§ **Exercise prompt**
Only one stretch of the listing below is wanted. Begin at the line that has "Task: Expand the entrench-consulting.com", stop after the line that has "Enable the Cynic", and repeat every line in between exactly.

§ **Exercise input**

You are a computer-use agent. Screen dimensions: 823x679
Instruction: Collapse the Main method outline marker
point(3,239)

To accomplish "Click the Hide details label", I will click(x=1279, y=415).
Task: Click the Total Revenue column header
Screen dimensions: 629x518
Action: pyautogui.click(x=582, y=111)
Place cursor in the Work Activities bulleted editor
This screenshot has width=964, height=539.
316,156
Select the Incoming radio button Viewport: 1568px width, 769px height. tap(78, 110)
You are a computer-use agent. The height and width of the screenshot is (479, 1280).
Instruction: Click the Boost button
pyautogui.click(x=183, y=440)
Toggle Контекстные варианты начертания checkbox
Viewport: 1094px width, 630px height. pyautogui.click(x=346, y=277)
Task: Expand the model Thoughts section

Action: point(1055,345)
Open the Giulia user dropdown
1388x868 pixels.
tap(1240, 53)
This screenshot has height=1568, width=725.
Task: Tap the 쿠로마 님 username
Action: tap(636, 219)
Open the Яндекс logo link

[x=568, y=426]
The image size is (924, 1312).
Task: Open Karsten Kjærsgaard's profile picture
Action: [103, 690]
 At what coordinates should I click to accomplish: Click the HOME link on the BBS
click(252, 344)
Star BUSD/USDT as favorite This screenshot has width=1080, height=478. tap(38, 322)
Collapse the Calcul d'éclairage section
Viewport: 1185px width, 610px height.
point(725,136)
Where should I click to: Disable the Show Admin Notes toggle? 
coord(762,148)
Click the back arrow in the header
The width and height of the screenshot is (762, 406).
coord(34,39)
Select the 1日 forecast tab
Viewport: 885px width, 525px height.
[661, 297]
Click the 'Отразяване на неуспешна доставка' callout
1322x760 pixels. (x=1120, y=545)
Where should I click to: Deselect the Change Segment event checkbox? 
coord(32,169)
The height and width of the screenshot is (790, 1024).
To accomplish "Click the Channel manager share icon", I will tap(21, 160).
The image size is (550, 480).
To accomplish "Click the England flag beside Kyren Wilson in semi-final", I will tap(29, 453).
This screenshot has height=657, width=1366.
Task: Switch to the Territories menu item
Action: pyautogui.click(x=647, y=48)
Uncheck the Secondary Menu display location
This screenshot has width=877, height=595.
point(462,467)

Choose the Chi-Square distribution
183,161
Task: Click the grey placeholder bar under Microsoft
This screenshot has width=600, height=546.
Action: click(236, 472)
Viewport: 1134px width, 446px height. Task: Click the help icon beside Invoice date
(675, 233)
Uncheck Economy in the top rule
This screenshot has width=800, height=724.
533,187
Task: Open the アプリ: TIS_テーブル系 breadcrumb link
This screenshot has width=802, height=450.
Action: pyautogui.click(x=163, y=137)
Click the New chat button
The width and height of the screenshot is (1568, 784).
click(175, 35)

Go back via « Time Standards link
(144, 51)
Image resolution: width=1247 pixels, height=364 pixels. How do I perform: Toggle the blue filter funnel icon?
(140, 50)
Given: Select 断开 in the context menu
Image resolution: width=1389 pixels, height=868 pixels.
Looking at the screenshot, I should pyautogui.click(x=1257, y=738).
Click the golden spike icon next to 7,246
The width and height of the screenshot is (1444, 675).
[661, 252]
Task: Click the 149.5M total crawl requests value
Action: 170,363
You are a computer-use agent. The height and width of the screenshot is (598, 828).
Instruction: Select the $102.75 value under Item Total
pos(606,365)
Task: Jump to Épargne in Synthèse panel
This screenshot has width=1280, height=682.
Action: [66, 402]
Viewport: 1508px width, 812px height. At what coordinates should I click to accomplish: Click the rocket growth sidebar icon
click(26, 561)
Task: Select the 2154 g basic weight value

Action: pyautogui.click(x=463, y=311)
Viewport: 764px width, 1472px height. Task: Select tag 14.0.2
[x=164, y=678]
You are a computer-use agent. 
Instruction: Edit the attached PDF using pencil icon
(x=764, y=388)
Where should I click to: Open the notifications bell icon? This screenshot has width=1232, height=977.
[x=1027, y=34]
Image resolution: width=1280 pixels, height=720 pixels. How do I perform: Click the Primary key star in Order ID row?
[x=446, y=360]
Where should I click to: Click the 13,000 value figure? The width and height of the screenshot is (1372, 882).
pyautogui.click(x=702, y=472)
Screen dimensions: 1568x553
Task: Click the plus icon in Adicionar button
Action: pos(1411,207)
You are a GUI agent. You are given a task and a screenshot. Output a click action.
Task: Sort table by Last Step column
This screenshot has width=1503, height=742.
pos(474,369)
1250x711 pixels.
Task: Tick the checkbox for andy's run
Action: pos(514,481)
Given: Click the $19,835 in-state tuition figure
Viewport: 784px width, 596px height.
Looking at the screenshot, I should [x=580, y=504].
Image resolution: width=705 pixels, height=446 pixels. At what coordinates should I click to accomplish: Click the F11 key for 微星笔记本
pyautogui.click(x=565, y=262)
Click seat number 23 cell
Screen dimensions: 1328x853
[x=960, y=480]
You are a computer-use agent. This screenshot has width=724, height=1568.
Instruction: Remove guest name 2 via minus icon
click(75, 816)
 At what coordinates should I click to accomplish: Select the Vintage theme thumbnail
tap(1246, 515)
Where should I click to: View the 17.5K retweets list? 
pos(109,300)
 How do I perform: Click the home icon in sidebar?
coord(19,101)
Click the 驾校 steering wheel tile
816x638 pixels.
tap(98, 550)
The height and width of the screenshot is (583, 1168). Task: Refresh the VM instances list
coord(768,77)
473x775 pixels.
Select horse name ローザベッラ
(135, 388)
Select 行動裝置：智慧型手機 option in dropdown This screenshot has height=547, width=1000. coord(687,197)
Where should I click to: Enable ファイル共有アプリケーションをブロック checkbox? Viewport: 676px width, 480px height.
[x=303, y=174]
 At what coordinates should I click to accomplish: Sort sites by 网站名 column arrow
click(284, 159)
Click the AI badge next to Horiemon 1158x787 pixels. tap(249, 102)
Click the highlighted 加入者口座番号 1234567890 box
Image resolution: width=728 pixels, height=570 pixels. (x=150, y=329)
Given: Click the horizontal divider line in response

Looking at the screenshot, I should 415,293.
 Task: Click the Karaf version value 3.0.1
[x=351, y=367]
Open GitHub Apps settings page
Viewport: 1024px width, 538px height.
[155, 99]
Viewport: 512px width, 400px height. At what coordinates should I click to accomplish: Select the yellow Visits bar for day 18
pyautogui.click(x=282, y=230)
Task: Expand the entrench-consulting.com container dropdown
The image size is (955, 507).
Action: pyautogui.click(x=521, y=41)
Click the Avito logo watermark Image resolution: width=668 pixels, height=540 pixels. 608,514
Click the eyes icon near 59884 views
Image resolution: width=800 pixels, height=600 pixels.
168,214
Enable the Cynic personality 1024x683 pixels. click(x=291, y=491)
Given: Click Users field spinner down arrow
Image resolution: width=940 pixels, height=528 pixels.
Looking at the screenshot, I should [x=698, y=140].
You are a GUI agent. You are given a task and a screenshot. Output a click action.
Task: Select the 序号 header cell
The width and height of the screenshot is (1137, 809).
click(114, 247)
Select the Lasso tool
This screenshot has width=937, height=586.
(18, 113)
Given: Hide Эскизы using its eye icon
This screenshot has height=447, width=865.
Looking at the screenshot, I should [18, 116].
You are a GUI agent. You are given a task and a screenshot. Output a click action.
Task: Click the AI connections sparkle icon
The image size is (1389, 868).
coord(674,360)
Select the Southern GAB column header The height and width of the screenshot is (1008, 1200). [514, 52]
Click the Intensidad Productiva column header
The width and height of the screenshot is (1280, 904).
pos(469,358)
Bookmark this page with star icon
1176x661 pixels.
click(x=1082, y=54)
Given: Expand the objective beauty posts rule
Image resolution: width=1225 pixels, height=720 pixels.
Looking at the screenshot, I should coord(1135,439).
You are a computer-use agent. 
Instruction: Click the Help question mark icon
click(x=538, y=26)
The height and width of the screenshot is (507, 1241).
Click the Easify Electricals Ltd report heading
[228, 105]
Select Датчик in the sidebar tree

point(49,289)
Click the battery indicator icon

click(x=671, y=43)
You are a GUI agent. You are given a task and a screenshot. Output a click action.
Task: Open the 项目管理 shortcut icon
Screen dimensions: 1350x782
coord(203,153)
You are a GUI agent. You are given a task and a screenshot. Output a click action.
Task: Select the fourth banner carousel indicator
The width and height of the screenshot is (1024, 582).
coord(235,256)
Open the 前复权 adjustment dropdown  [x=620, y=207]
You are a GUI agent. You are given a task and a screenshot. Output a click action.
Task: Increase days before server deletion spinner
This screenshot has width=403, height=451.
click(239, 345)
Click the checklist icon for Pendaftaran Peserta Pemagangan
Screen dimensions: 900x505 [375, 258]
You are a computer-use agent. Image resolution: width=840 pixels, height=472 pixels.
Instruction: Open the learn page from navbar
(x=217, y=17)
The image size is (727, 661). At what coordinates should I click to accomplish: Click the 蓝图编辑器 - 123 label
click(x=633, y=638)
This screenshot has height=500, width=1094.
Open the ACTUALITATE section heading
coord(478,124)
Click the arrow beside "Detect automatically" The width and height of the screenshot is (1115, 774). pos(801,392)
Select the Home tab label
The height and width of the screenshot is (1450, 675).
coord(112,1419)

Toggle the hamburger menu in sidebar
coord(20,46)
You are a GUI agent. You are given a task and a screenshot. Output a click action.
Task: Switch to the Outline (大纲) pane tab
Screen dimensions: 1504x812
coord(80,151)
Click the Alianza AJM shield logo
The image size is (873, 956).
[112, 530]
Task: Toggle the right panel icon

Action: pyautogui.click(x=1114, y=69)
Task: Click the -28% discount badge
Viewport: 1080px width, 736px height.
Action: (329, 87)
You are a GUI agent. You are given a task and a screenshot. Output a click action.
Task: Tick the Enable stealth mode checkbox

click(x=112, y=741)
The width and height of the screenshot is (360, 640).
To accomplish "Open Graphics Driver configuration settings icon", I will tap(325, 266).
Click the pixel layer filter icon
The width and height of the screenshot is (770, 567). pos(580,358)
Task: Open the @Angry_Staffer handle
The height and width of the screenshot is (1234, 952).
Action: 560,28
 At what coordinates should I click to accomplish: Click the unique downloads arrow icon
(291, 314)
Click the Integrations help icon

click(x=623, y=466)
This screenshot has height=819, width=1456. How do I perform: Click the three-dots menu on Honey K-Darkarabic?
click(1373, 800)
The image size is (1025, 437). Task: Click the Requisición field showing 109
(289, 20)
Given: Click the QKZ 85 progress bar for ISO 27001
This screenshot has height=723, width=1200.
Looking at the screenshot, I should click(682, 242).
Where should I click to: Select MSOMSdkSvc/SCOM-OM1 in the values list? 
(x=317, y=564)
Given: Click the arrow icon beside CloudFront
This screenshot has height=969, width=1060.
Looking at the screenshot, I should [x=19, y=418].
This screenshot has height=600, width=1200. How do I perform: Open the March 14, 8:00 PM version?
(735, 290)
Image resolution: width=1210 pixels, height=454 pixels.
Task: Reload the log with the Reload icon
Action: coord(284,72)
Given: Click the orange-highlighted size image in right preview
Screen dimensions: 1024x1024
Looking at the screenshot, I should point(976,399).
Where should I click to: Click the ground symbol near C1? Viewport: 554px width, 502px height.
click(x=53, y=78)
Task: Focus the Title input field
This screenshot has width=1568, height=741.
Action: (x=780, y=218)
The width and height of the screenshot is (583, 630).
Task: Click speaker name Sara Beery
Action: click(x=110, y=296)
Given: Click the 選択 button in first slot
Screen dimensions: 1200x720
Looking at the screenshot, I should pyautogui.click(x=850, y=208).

§ **Answer section**
Task: Expand the entrench-consulting.com container dropdown
The image size is (955, 507).
Action: pyautogui.click(x=521, y=41)
Click the Avito logo watermark Image resolution: width=668 pixels, height=540 pixels. 608,514
Click the eyes icon near 59884 views
Image resolution: width=800 pixels, height=600 pixels.
168,214
Enable the Cynic personality 1024x683 pixels. click(x=291, y=491)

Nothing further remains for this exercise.